Simon Green has spotted a piece of woodland for sale in West Sussex.
The particulars show an attractive looking, contemporary dwelling set amongst the trees, and confirm the plot comes with the owner’s consent to construct a house or other buildings.
The particulars also state that structures can be built on the site for forestry purposes, taking advantage of permitted development rights.
With a price tag of a mere £15,000, Simon thinks this might be a great investment at worst, and at best a potential plot for exactly the type of contemporary eco home he’d like to build.
The site is an area of woodland of about 0.1 hectares, situated about two miles from a village. It has gated access onto a lane, a cleared area where timber has been stacked, and surrounding trees.
It forms part of a much larger plantation, is more or less level and the clearing could readily accommodate a house without encroaching into the woodland itself.
Access onto the lane has good visibility in both directions, but there’s no sign of any services on the plot or in the road.
The latter route has the most potential here, but it’s difficult to see how the location could be enhanced other than possibly by the replacement of conifers with native broadleaf trees.
I could see such an argument carrying some weight if the entirety of the wood (which extends out to several hundred hectares) was subject to an enhancement and management scheme, but not where we’re just dealing with a tiny proportion of it.
The rural business angle is definitely worth considering, but I’m not convinced there’s anything like enough land here to justify a housing need.
Forestry management and things like woodland crafts or education have, on occasion, formed the basis of a successful application for a new house. But there would always be a great deal more woodland involved.
With the possibility of building a new dwelling here looking remote at best, Simon’s keen to explore the idea of getting some sort of forestry related structure on the site, with a view to converting it to a home in the future.
Planners have become more favourable towards conversions, and establishing a building here would certainly enable at least the possibility of a future conversion.
The sales particulars point out the potential to use forestry permitted development (PD) rights to put up a building, but this needs careful examination. While it’s true that there are particular PD rules that can enable you to develop forestry buildings, inevitably these are subject to a number of checks and balances.

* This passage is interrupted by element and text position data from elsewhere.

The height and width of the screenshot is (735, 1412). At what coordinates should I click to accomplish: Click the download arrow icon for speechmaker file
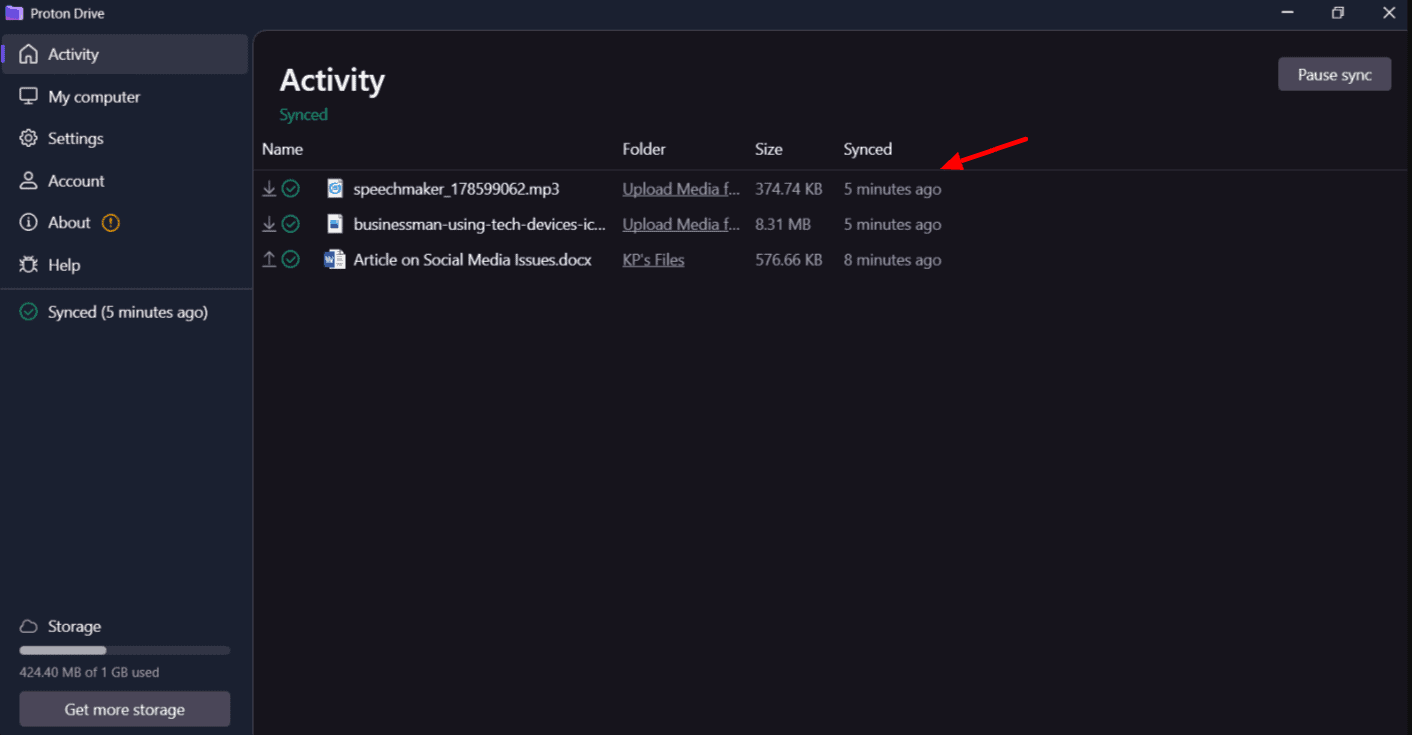269,189
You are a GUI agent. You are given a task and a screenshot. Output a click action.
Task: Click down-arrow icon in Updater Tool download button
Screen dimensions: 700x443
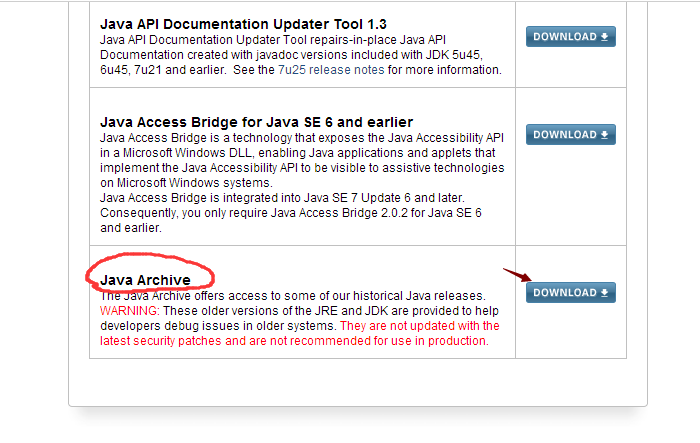pyautogui.click(x=605, y=37)
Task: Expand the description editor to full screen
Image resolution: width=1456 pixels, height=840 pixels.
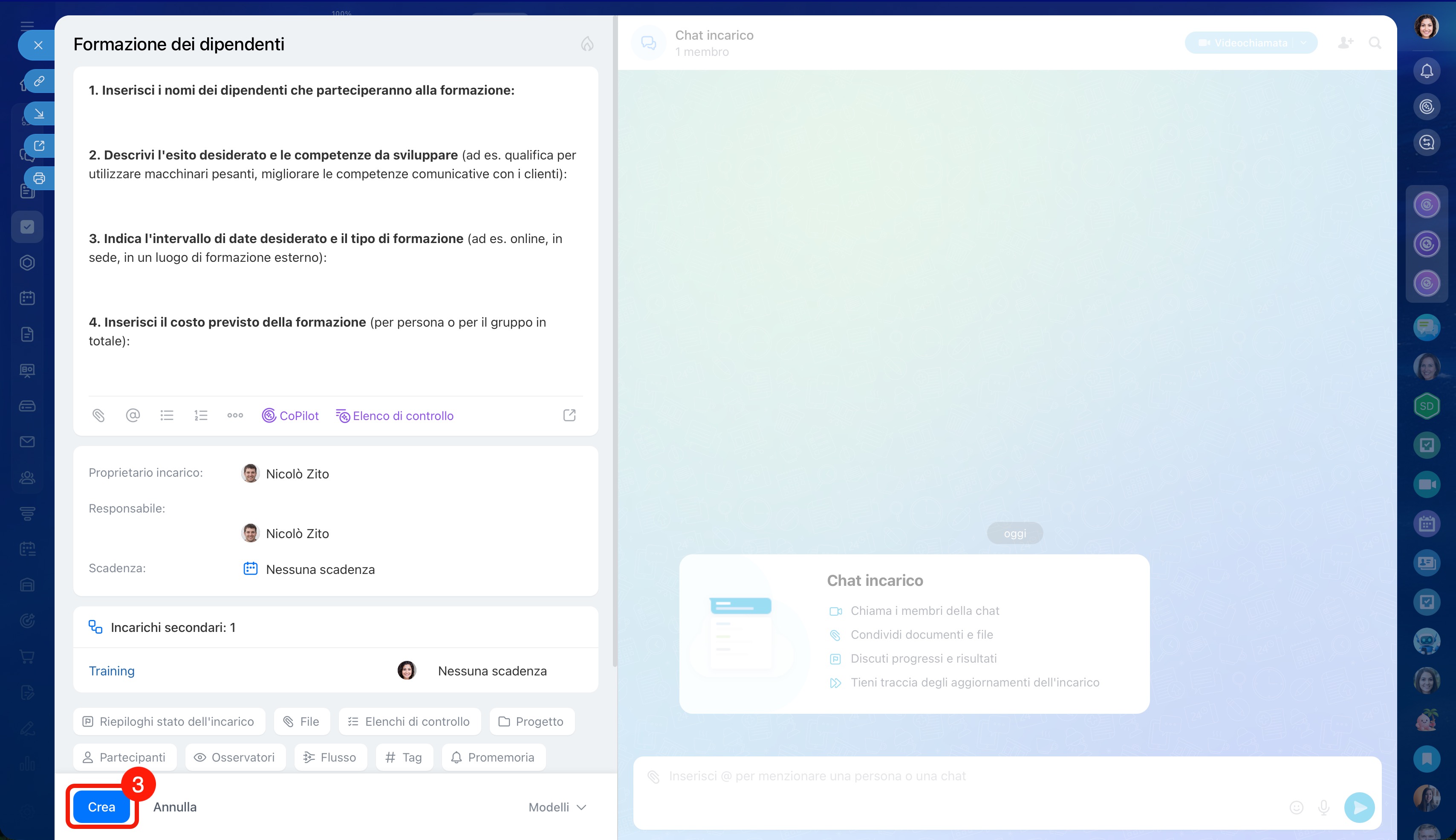Action: (569, 415)
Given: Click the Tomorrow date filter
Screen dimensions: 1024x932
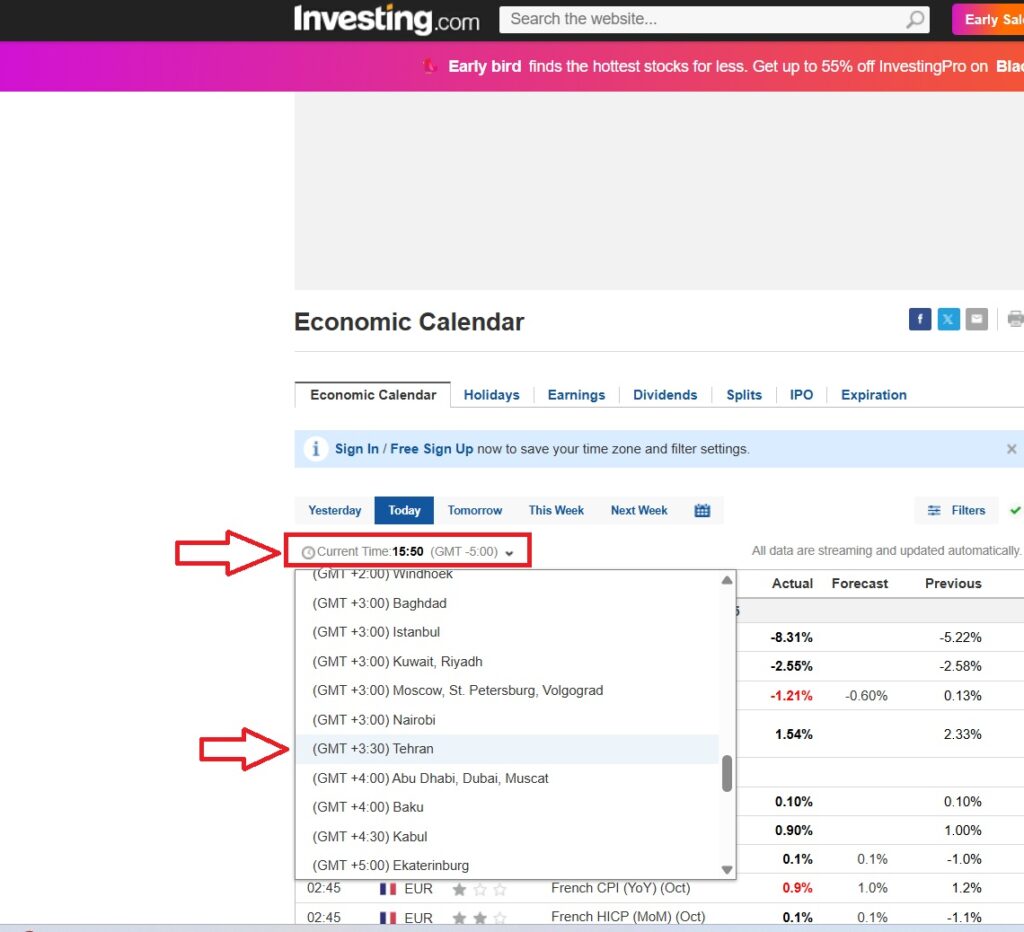Looking at the screenshot, I should coord(475,510).
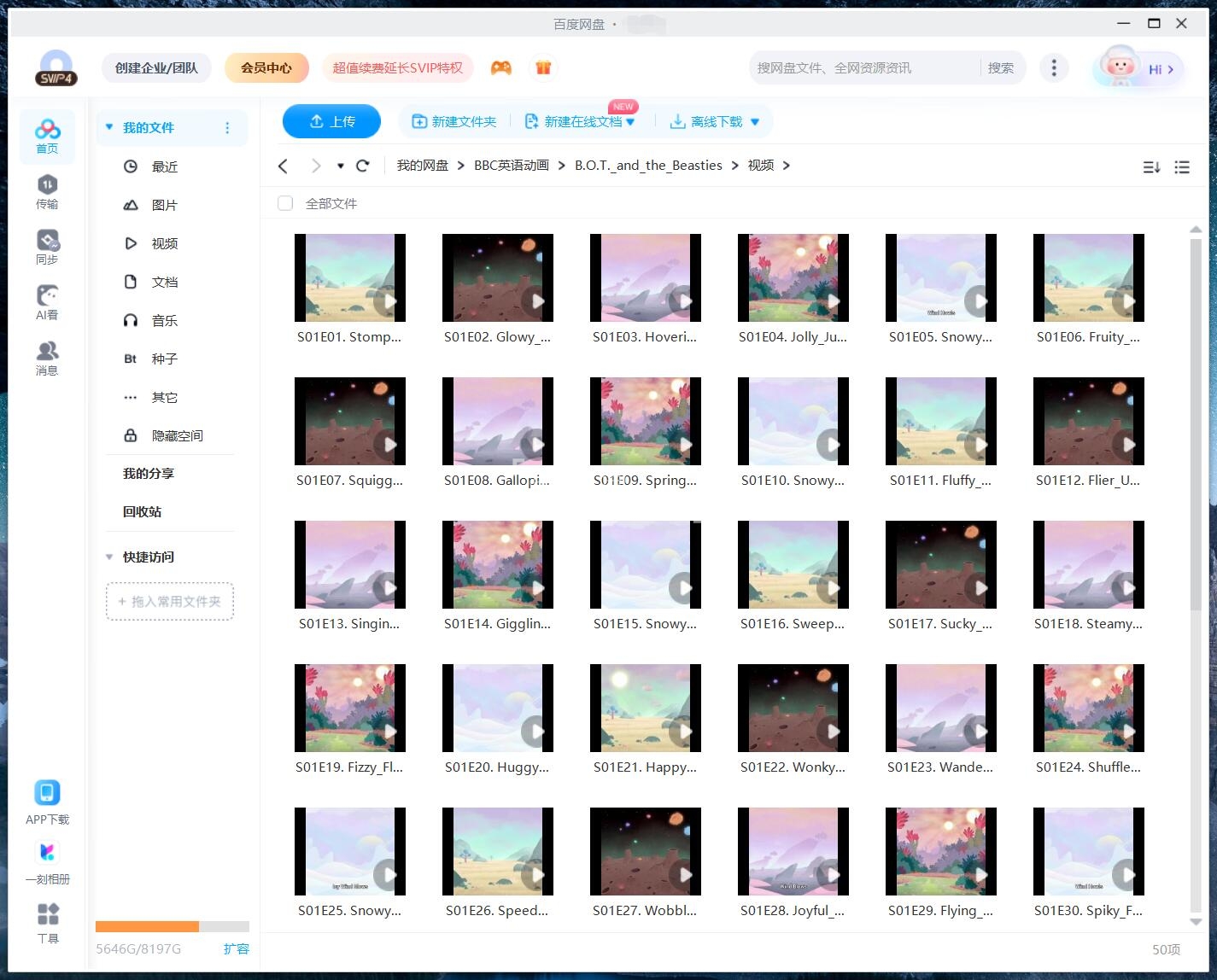This screenshot has height=980, width=1217.
Task: Click the refresh icon in navigation bar
Action: click(363, 166)
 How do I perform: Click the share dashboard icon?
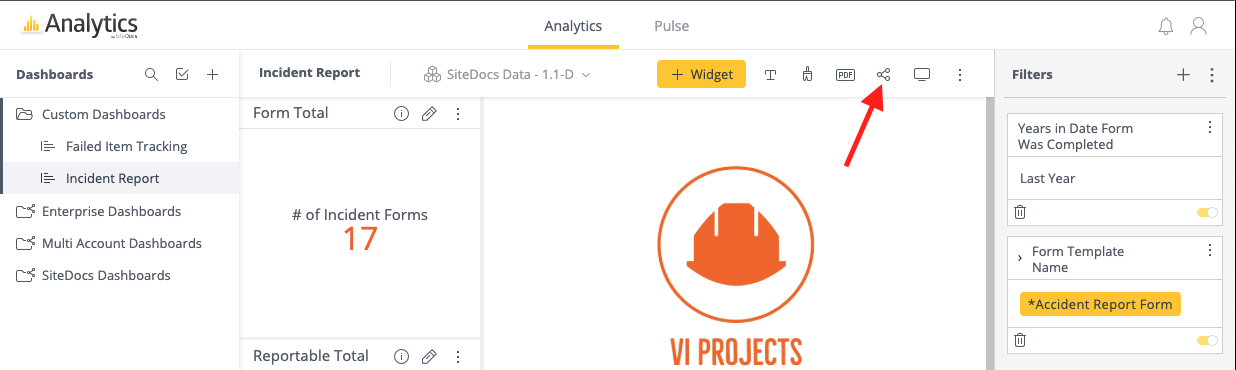[x=883, y=74]
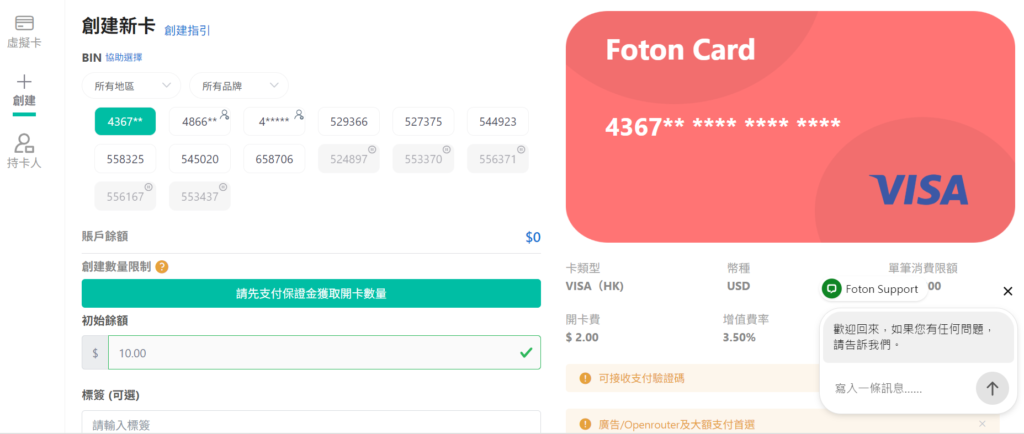Expand the 所有地區 region dropdown
The image size is (1024, 434).
pyautogui.click(x=131, y=85)
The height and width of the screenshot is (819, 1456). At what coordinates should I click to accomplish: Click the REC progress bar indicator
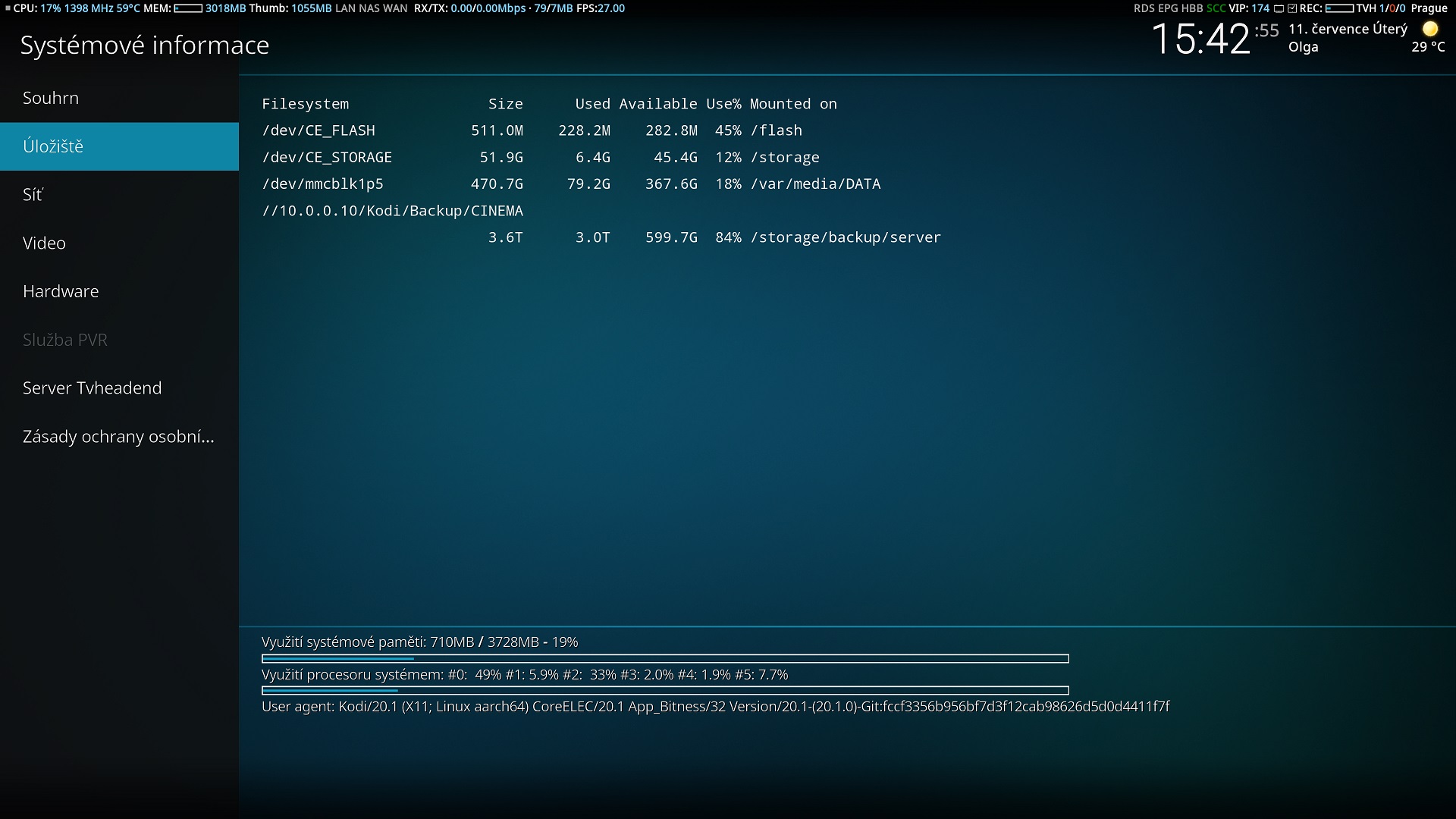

Firstly, there must be a forestry business and, secondly, the structure must be reasonably necessary to serve it.
The large pile of cut timber on this plot points to an on-going forestry business, but that timber would almost certainly have come from elsewhere in the large woodland. I very much doubt the council would accept that a genuine going concern could operate within such a small area of land.
Even if the forestry building was accepted, the next question would be what sort of structure would be justified? Space for a few saws and hand tools and possibly a small tractor would be about all that might be expected here. A shed would probably suffice, and the council would undoubtedly look with suspicion at anything unnecessarily large.
Forestry permitted development requires a prior-approval application to the council, so it can verify that what’s intended is indeed reasonably required for a forestry business. While Simon might be able to achieve some sort of building, it’s unlikely to be on a scale capable of later conversion.
Simon really likes this spot and could see himself spending weekends here camping and relaxing.
Permitted development rights enable the use of land unconnected to buildings for this sort of purpose for up to 28 days a year. Anything more would represent a change of use requiring formal planning permission.
Leaving a caravan or tent on site for over 28 days, even if not occupied, would also breach the 28-day rule. Simon thinks he might also plant a few fruit trees and maybe some vegetables, which wouldn’t need permission.
Whenever odd bits of woodland like this are sold off, it pays to look at the wider picture. For instance, investigating whether the parcel of land is one of many that might also be sold off – as that’s often the case in such circumstances.
Where an area is lotted up in this way, councils can take action to prevent it from becoming degraded by removing permitted development rights by means of a thing called an Article 4 Direction. Simon should check whether there’s one affecting this site.
There’s the question of access to the remainder of the woodland, as there’s a forestry track leading off from the site entrance. Simon will need to look into whether anybody else has a right of access over the site, and if so, for what purposes.
He also needs to check where the services are, as there could add considerable cost involved if water, in particular, has to come in from a long distance away.
With a price tag of only £15,000, it’s clear that the owners don’t consider the land to have much planning potential, otherwise they’d be charging a great deal more for it. As long as Simon is prepared to spend this amount on what’s likely to be no more than a leisure plot then he can’t go too far wrong.
It’s important for Simon to get his solicitor to look over the title documents carefully. Some sites lotted up like this are sold by unscrupulous companies that ask for high deposits, insist you don’t need a solicitor (or should use their own) and generally try to squeeze money out of the unsuspecting as quickly as possible.
This isn’t necessarily one of those situations, but if he suspects it might be, he should walk away. Small parcels of woodland do get sold off by genuine sellers, so if that isn’t the case here, there are likely to be other opportunities elsewhere.